Towards the end of the chapter, Barnabas wants to revisit all the places they had preached to see how the new believers were doing. I love this. So many times, Evangelists blow in, blow up and blow out, but there was a true shepherd’s heart on Barnabas, and it’s about to be made known real fast. Barney boy wanted to bring along John Mark. The guy who abandoned them. Not much is said about Mark's exit. Only a brief mention in Acts 13:13 “Paul and his companions then left Paphos by ship for Pamphylia, landing at the port town of Perga. There John Mark left them and returned to Jerusalem.”
But the verbiage is clear; John Mark left them. To be a preacher during this time of heated atmosphere and persecution is definitely being a soldier for the Lord. And you need to be able to depend on your battle buddies. My children are all military, and each one of them sees the importance of having someone who has your back. The ministry is no different. We must be able to depend on those we are running with and lean on them when the heat is turned up, and the persecution begins. But sadly, we have all experienced moments when the “John Mark’s left” Perhaps they withdrew, rejected, or became indifferent. You learned then, as Paul knew, we can’t always depend on men or women. But you also learn to be selective as to who you allow in your lane to run the race with, and they must be someone you feel secure with. And this is where the argument begins. “But Paul disagreed strongly since John Mark had deserted them in Pamphylia and had not continued with them in their work.” Acts of the Apostles 15:38
In chapter 13, John Mark left them, but it is made quite apparent John Mark deserted his battle buddies.
Paul did not trust John Mark. And a powerhouse tag team evangelizing duo parted ways.
“Their disagreement was so sharp that they separated. Barnabas took John Mark with him and sailed for Cyprus. Paul chose Silas, and as he left, the believers entrusted him to the Lord’s gracious care. Then he traveled throughout Syria and Cilicia, strengthening the churches there.”
Acts of the Apostles 15:39-41 NLT
I know we want to think it could have been resolved. Paul should have had more grace. He should have given John Mark a second chance. But remember, trust was broke in the thick of things. The comparison for Paul is a Mark is a deserter of war. And Paul could not bring John Mark on the team again. And his friend of the past year that he had been walking with, eating with, preaching with, and persecuted with, was suggesting they bring a defector of faith on the frontlines. Barnabas was an encourager and felt compelled to give John Mark a chance. But Paul had been pelted with stones, not Barnabas. And Paul’s heart was not at a place of reconciliation.
This verse guides me when I need to let go of relationships that no longer feel safe. Some don’t return the devotion of friendship.
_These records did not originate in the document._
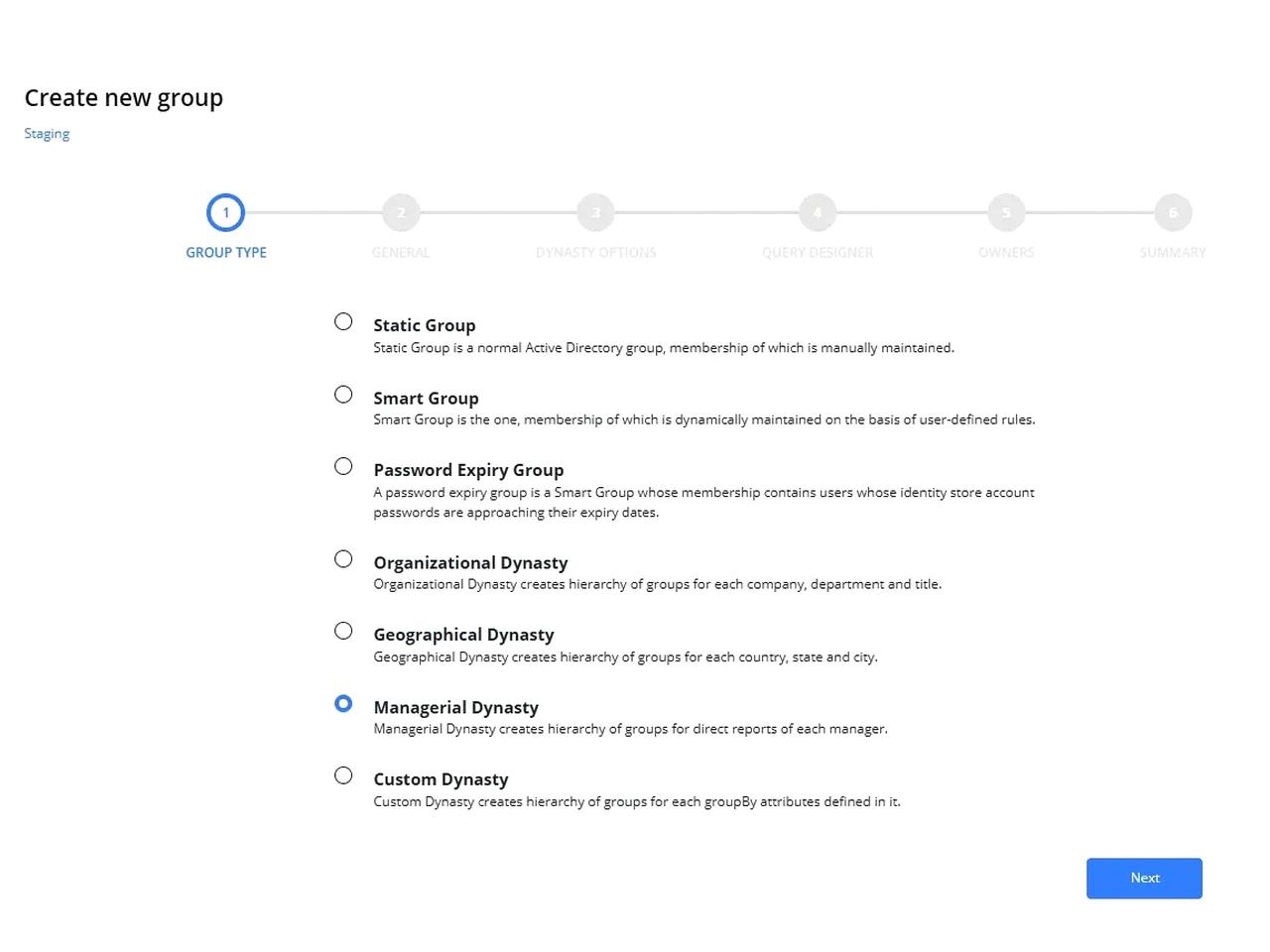Click the Create new group title
The width and height of the screenshot is (1270, 952).
point(123,97)
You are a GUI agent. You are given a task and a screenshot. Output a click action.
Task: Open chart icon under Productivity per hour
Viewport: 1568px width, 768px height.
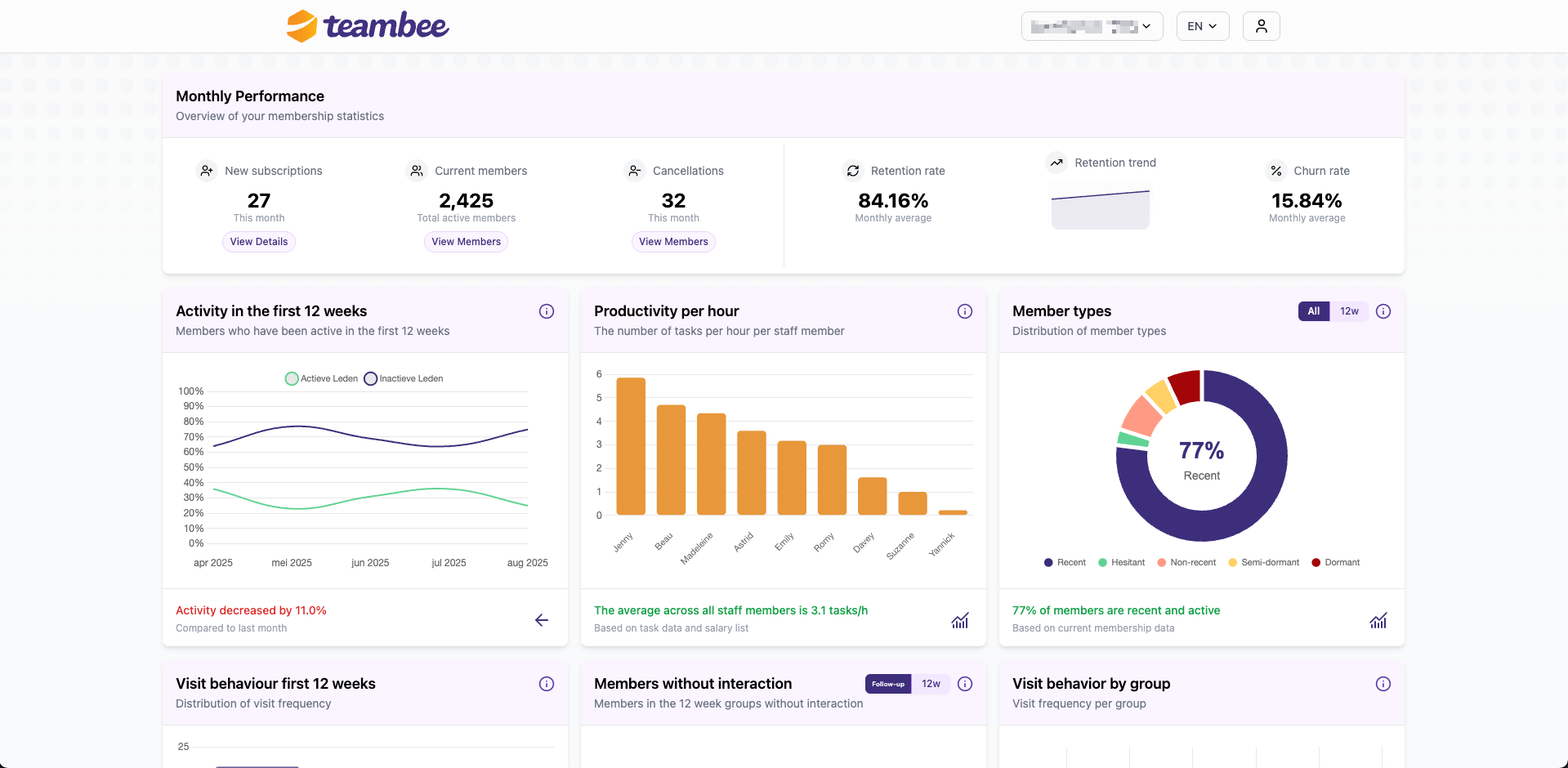tap(960, 620)
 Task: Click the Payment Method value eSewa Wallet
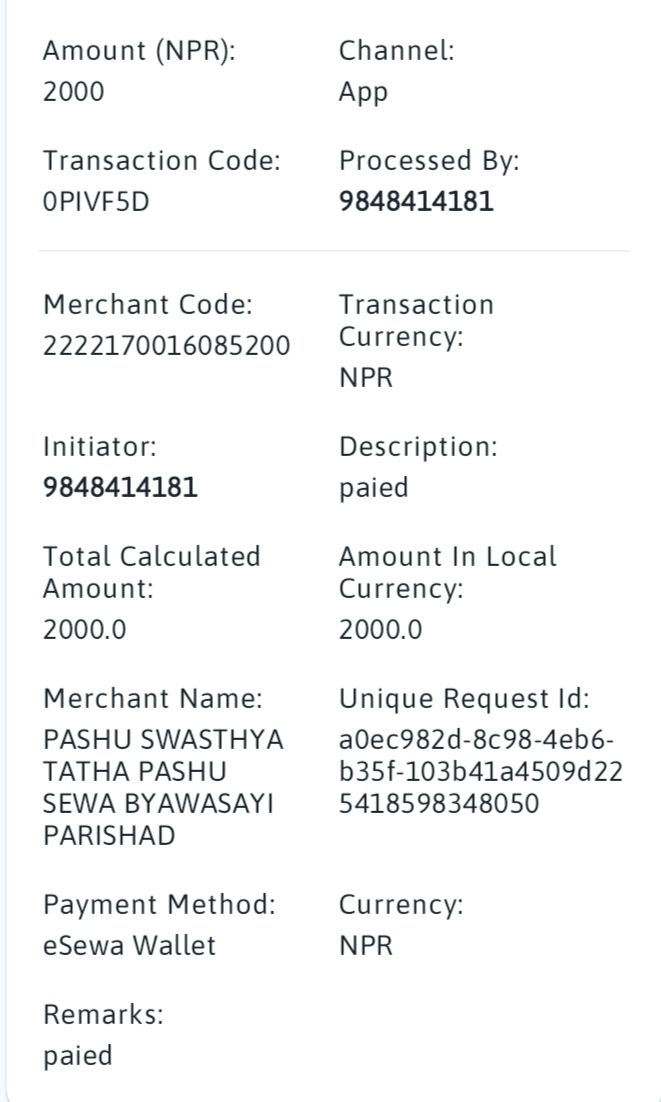point(129,945)
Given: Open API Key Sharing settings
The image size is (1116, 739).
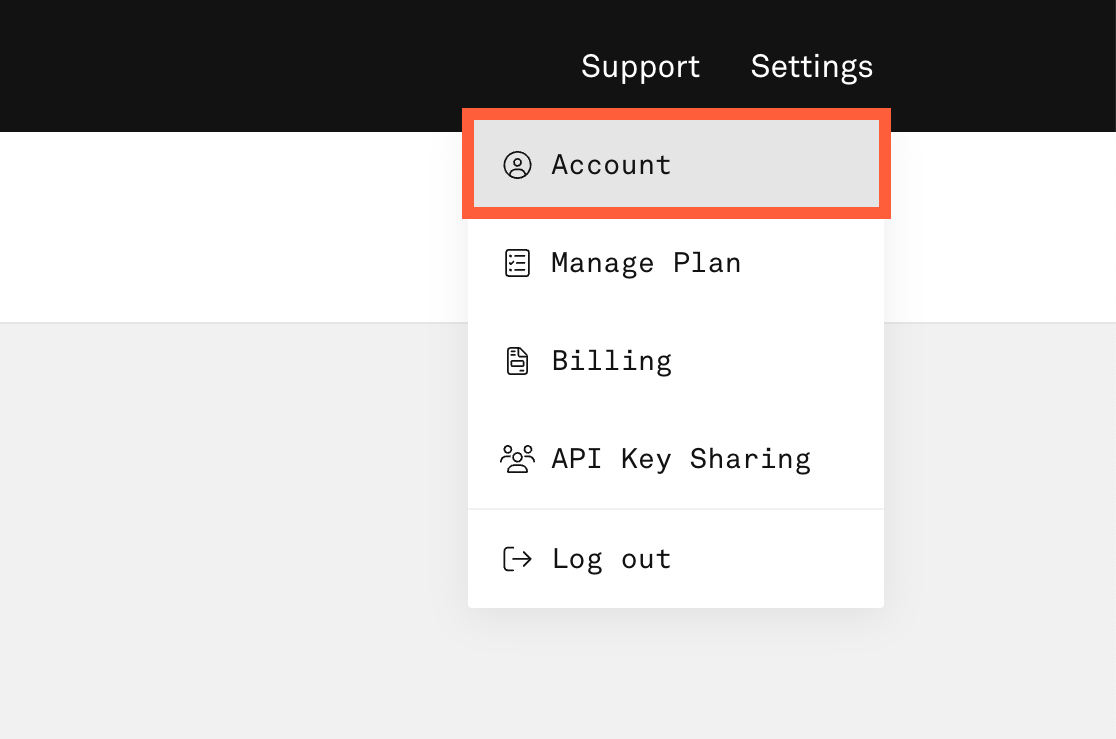Looking at the screenshot, I should pos(680,459).
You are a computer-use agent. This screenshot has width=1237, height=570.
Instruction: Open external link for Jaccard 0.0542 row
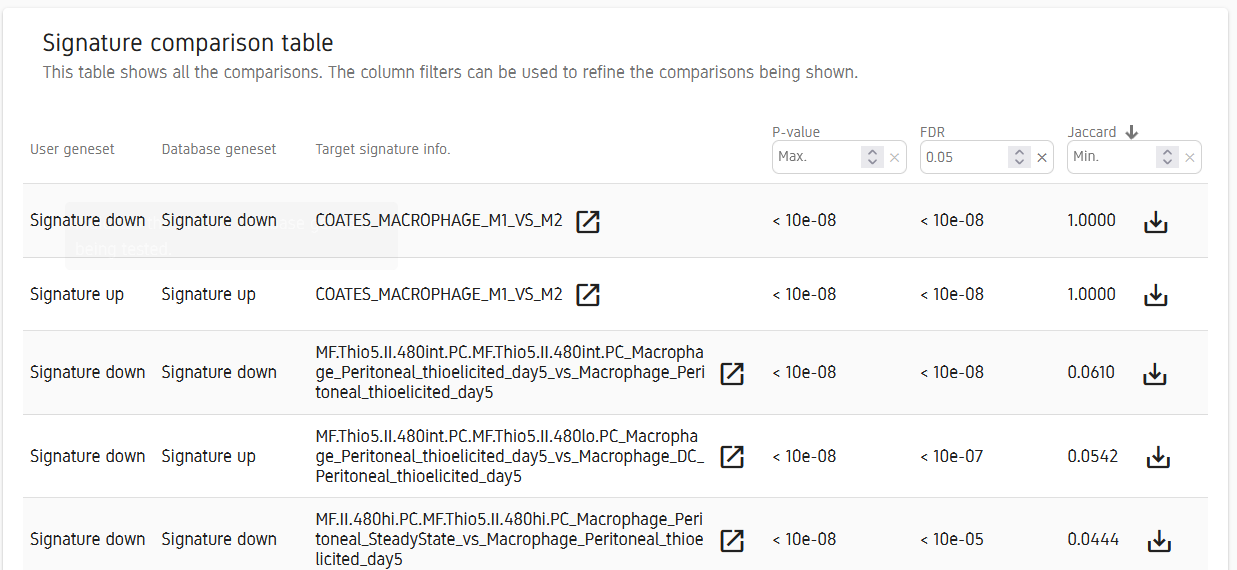pos(733,457)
Barnabas chose the rebuilding of John Mark and, in doing so, tore down Paul's friendship. They parted ways. This is life. Friendships build, and some dissolve. Some are forever; some are for a season. Some end with hurt, some end with a gentle dissolve. We need to be big enough women of faith to take these punches. People will choose another over us. They will side with someone else. They will abandon you to go another direction. They will get bored or disinterested in the relationship. And it's okay. Paul let go of Barnabas, and it's why we have the stories of Paul and Silas. But if you read on, all of them continued in the mission of spreading the gospel. They didn’t quit the mission because a relationship didn’t work. They went separate ways on separate missions. And they were reaching different nations and different people. A divide done right can still bring increase if Christ is the focus and forgiveness is the action. Moving forward without reconciliation is still part of God's plan.